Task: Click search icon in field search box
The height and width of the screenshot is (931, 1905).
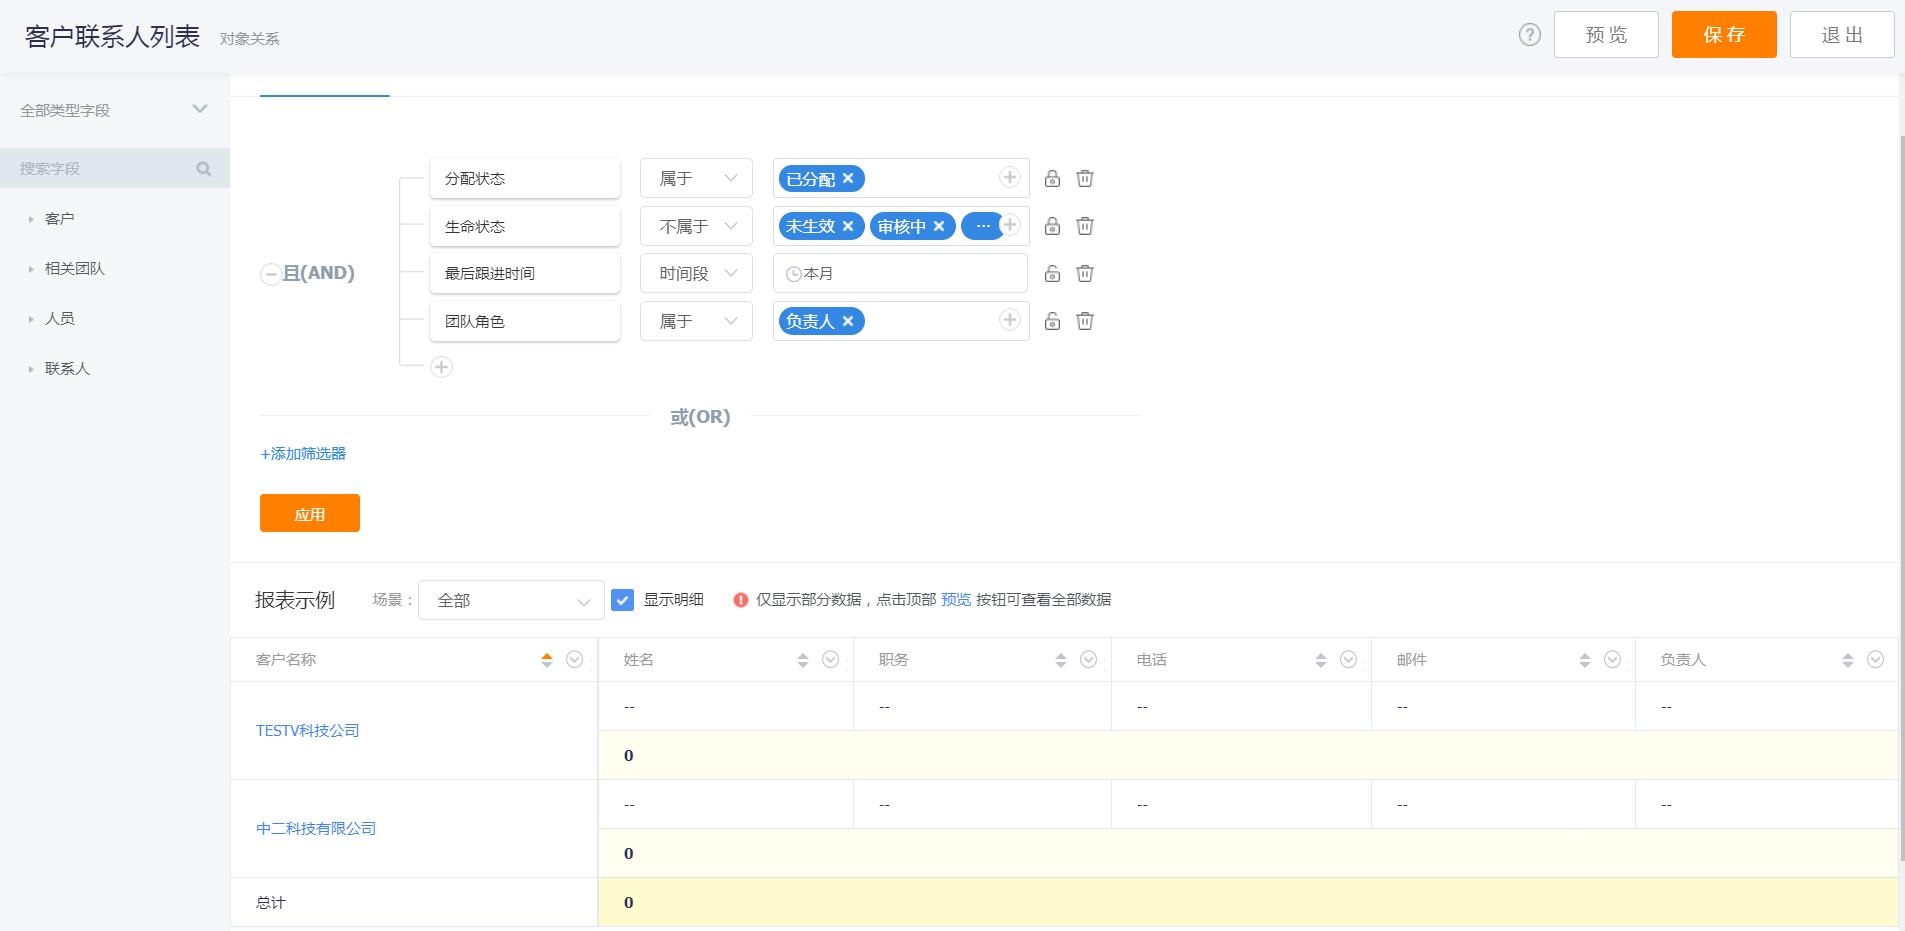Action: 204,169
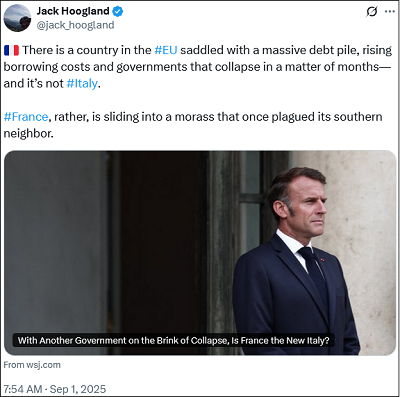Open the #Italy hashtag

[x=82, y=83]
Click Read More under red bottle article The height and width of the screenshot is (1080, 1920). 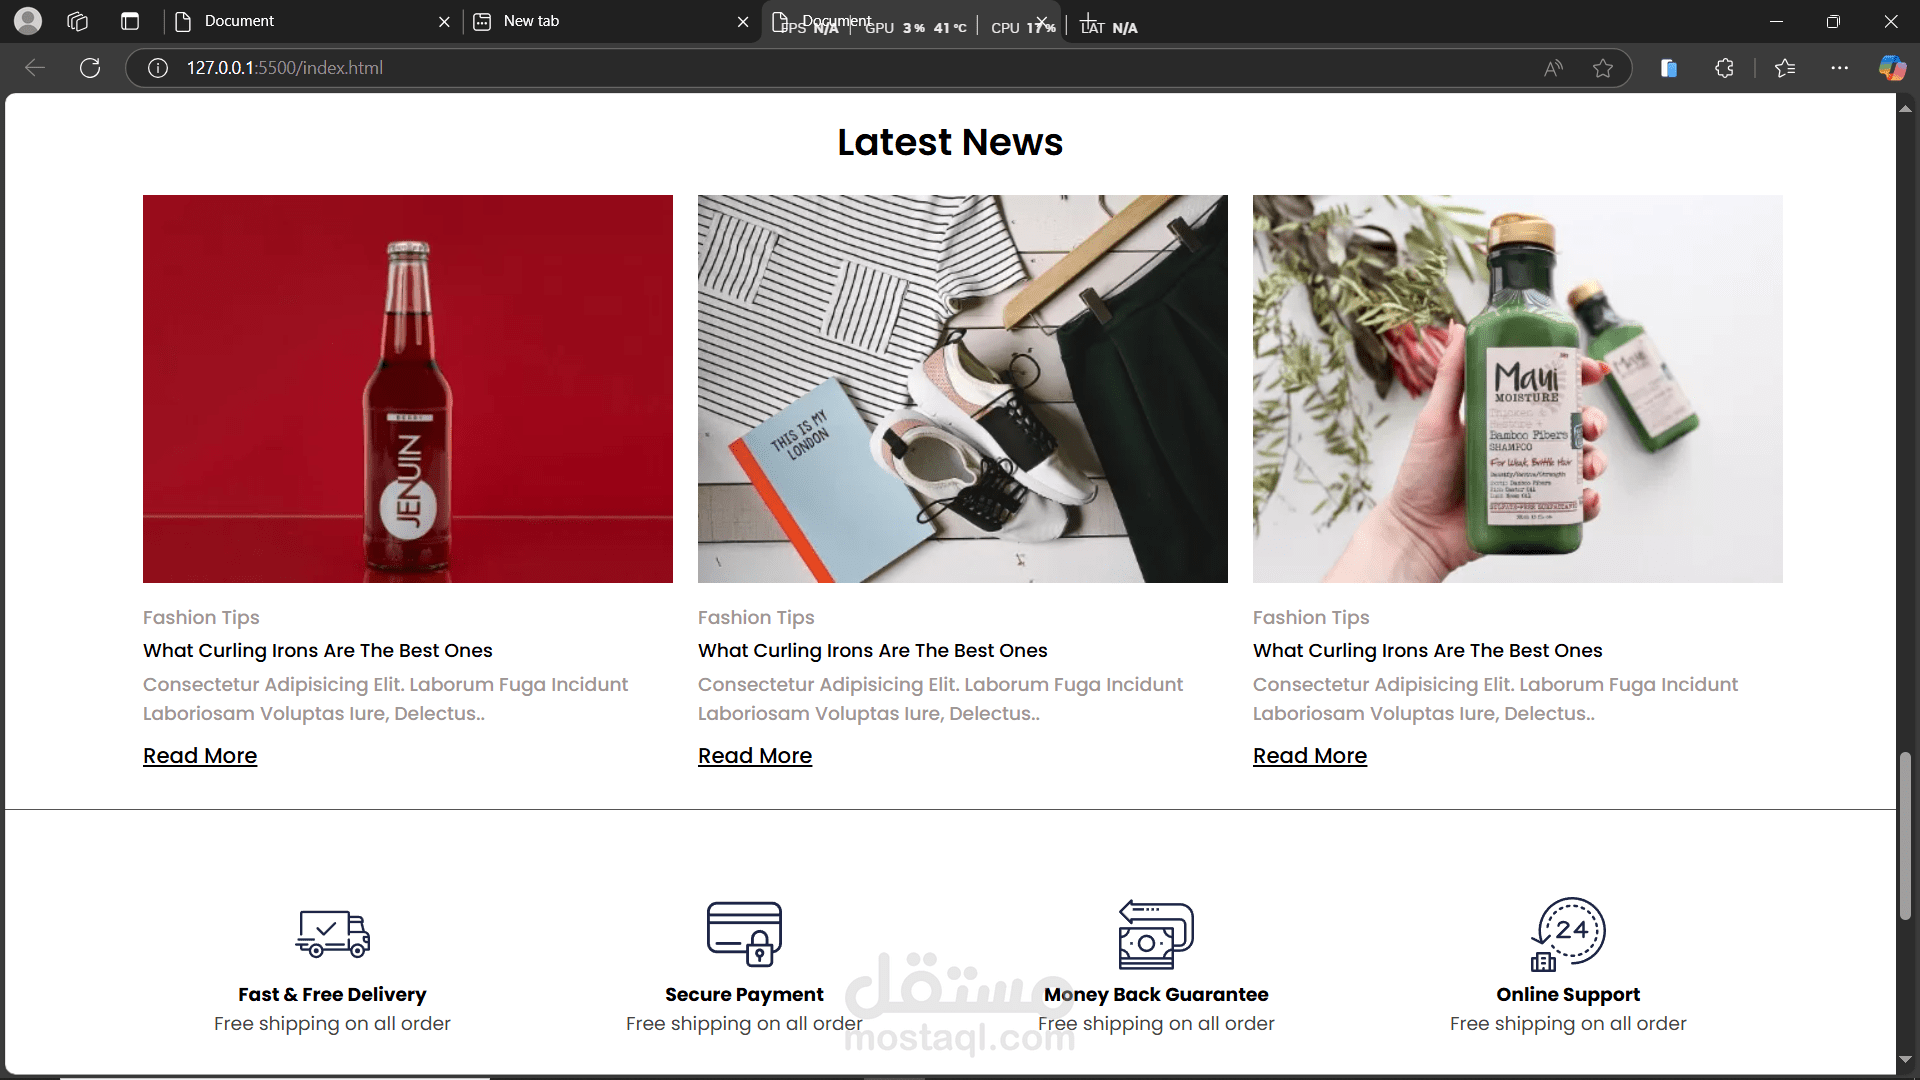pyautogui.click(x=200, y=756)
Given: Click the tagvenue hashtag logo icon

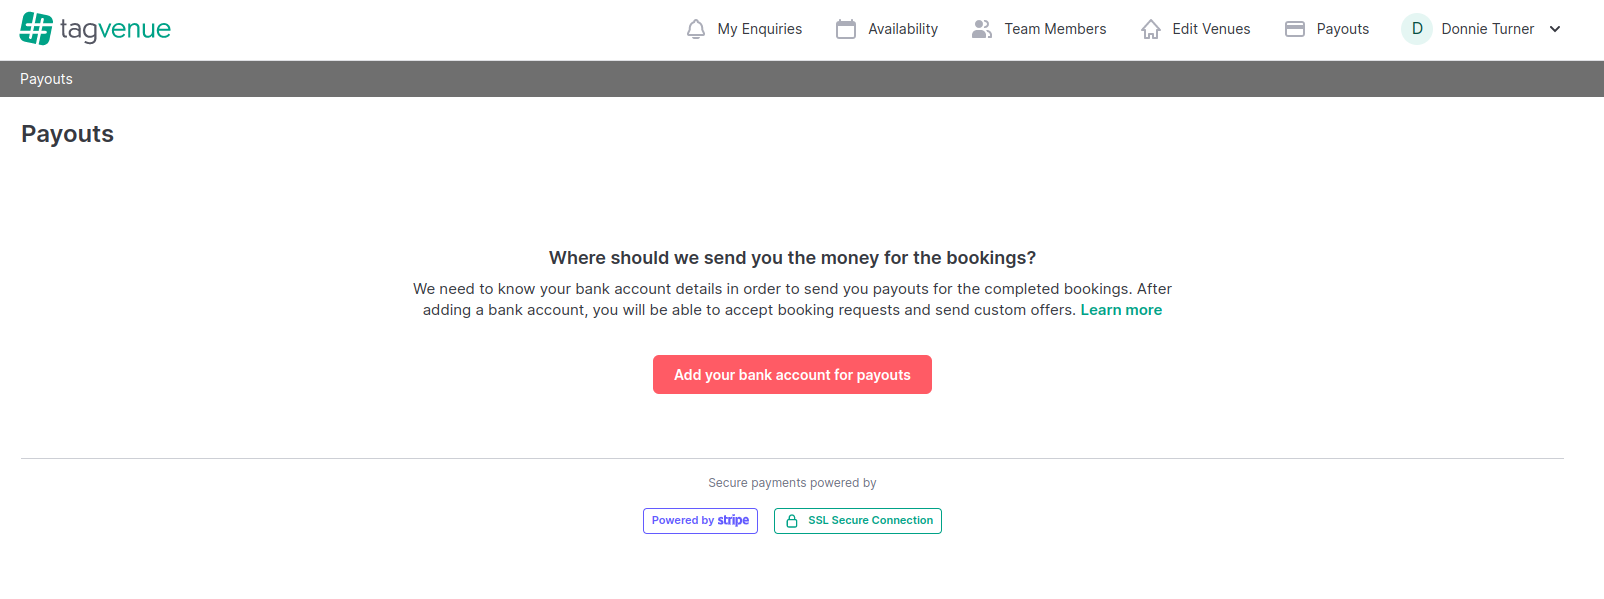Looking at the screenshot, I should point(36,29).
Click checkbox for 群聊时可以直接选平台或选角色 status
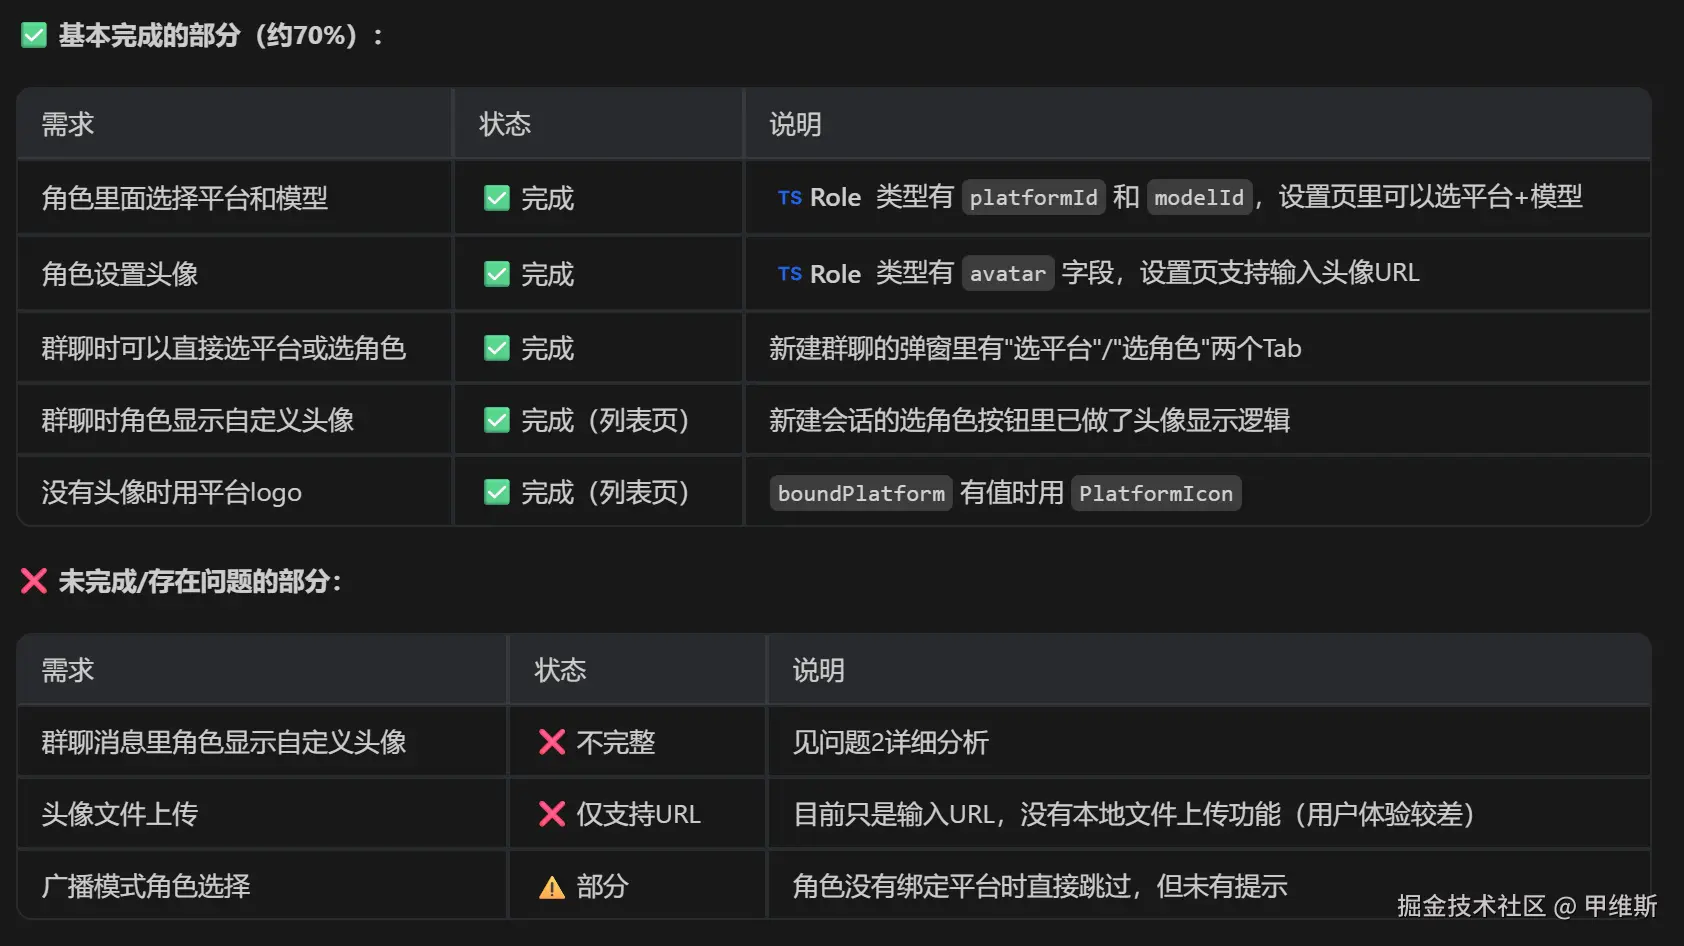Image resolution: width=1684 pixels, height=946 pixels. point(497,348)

══════════════════════════════

Pull out every line of the data that contains the word "icon", matching its case.

Task: Click search icon in field search box
Given: Click the tagvenue hashtag logo icon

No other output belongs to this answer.